A desiccated fir tree, unceremoniously dumped on a sidewalk.
A ghost of Christmas past spotted in spring 2022 Brooklyn.

The last snow of the season has melted. The final strand of holiday lights has long since been unplugged. Easter candy has come and gone on the drugstore shelves. The sunny faces of the first daffodils have peeked through the ground. No one is thinking of Christmas. And then, its ghost appears.

Tossed on sidewalks, their brittle needles fall in halos around them; heaped on top of trash bag mounds, they loom like specters. The Christmas trees have returned. They are husks of their wintry selves, even if webs of tinsel or one gleaming ornament still cling to their parched branches. All it would take is a tossed cigarette, or maybe just the glare of a sunny day, to ignite their desiccated forms. In some apartments, they were forgotten in a corner, or untouched in a desire to freeze time, or perhaps simply ignored out of laziness, until they reached such a state of decay that they demanded their expulsion to the street. The mystery of their seclusion cannot be known. But every year they appear in small numbers, skeletal and the color of aged parchment.

Don’t get too close, their brittle husks could scrape your skin like sandpaper. But notice. Was Christmas really that long ago? Where did those months go? You still find yourself forgetting to write the new year on dates, but the months are racing on. Spring is here, winter is a memory. Buy tulips at the farmer’s market; indulge in drinks on rooftops; open all the windows. Push your winter coat to the back of the closet. But remember that these days, too, are fleeting, and savor their taste.

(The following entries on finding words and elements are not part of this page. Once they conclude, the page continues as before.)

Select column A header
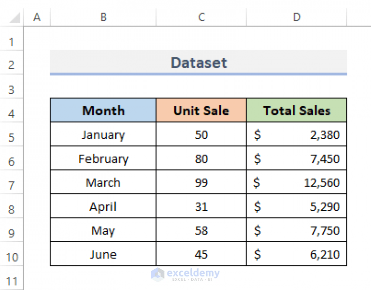Image resolution: width=371 pixels, height=290 pixels. click(x=37, y=17)
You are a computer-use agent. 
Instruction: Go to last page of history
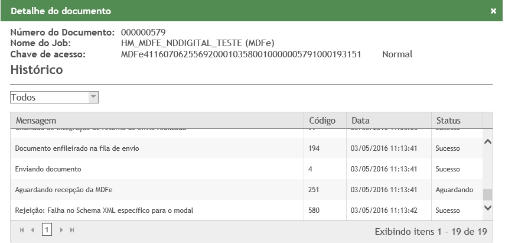click(x=72, y=230)
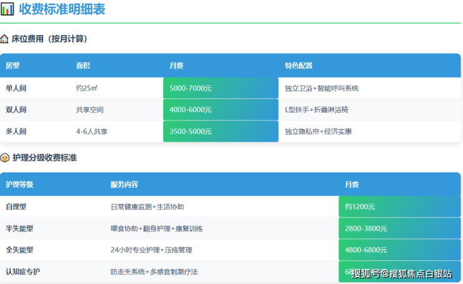Click the 4800-6800元 nursing fee cell
This screenshot has width=463, height=284.
(x=399, y=250)
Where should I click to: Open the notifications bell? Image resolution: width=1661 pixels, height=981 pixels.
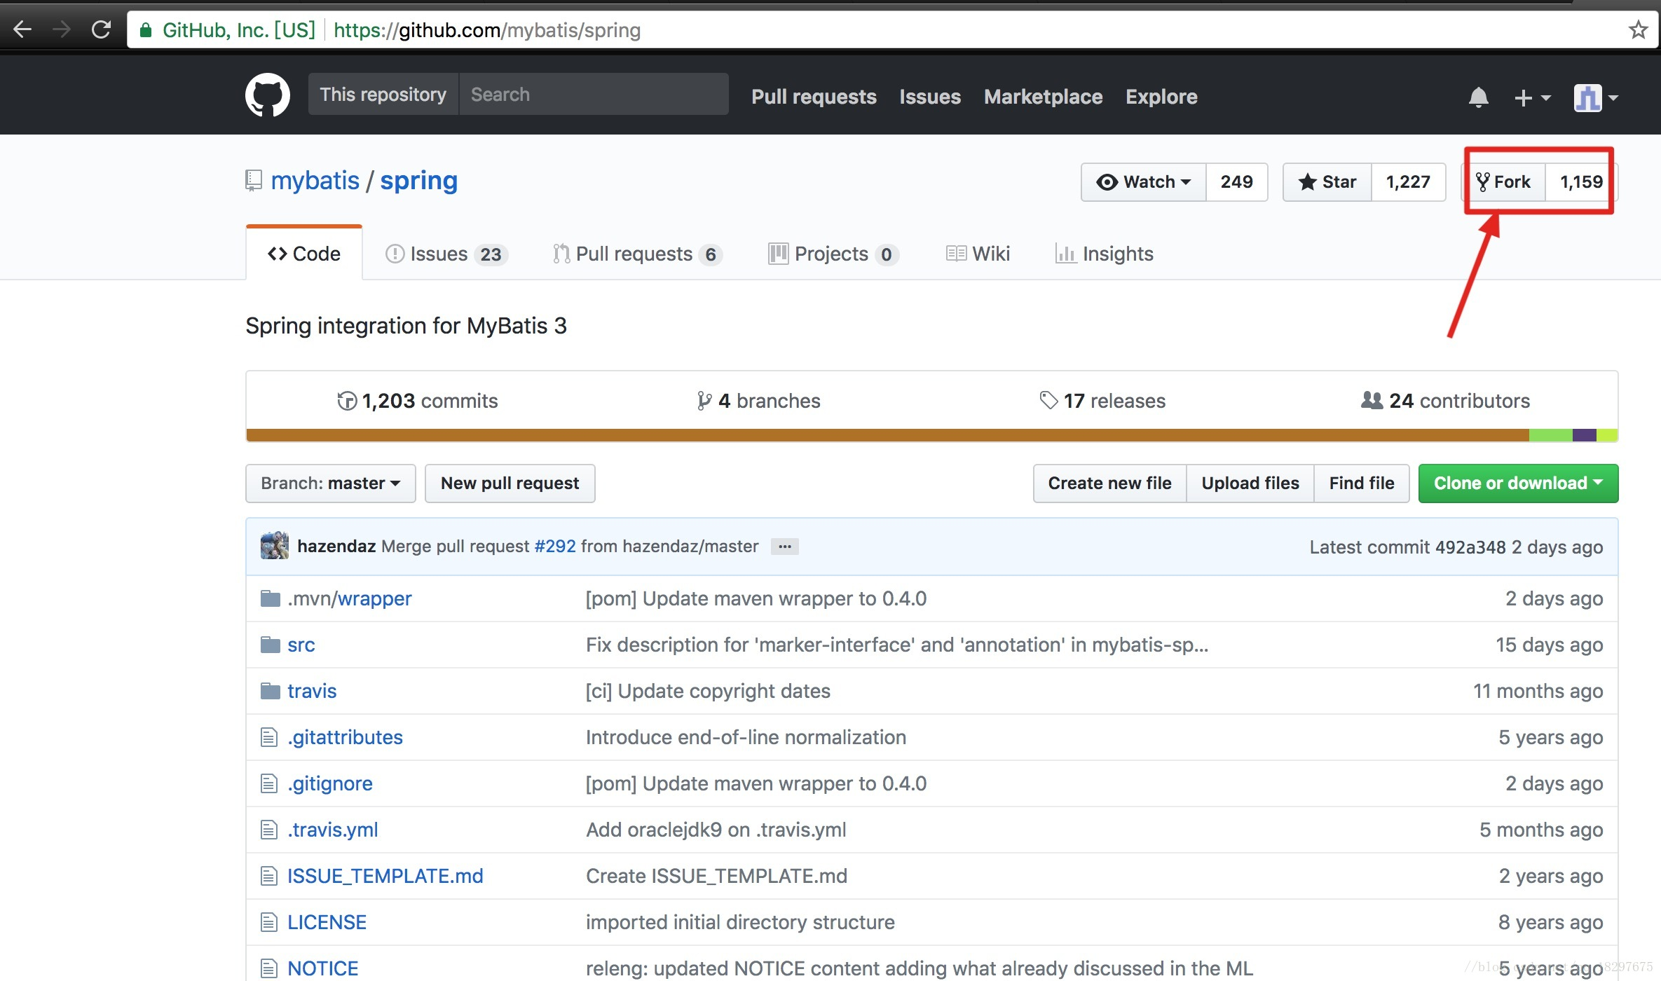[x=1478, y=97]
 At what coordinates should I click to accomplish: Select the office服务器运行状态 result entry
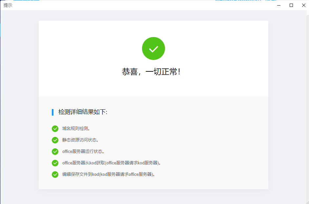(x=83, y=151)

The pressed, spiky leaf of an American Chestnut tree on a sheet of archival paper. Text identifies it as belonging to the Herbarium of North Carolina State University.
Another tree ghost of New York's past: a specimen in the New York Botanical Garden’s herbarium from an American chestnut tree collected in the Bronx’s Van Cortlandt Park in 1891. Just a few years later, a scientist at the Garden would discover chestnut blight, a disease that would kill billions of trees. (courtesy New York Botanical Garden)
  • Some of this past season’s Christmas trees have been put to work warming the roots of street trees. NYC Parks has more tips on how you can give the living tree neighbors near you some care.
  • Take note of your curbside ecology: the bags of trash regularly heaped on NYC sidewalks help rats to thrive. Stand back and see what you can observe. Rats are clever and will find passageways you never knew existed—a hole in the concrete, a route along a wall, and even vertical surfaces (yes rats can climb walls)—to attain their feast. Take the Synanthrope Preserve’s audio tour of Tompkins Square Park to learn more about how a rat sees the city.
  • Despite the limited confines of a New York City apartment, we all keep things past their disposal date: a VHS tape without a VCR to play it on, a shirt that has never fit but still has the whisper of your ex’s smell, the single remaining bowl from a set of four you bought for your first apartment (the cat broke one in a fit of feline spite, two were lost to soapy-handed mishaps). Find that thing in your house, but do not throw it to the curb, do not ask if it brings you joy. Maybe it stabs your heart, and that’s exactly why you keep it. Just hold it in your hand, and remember why it still lives with you.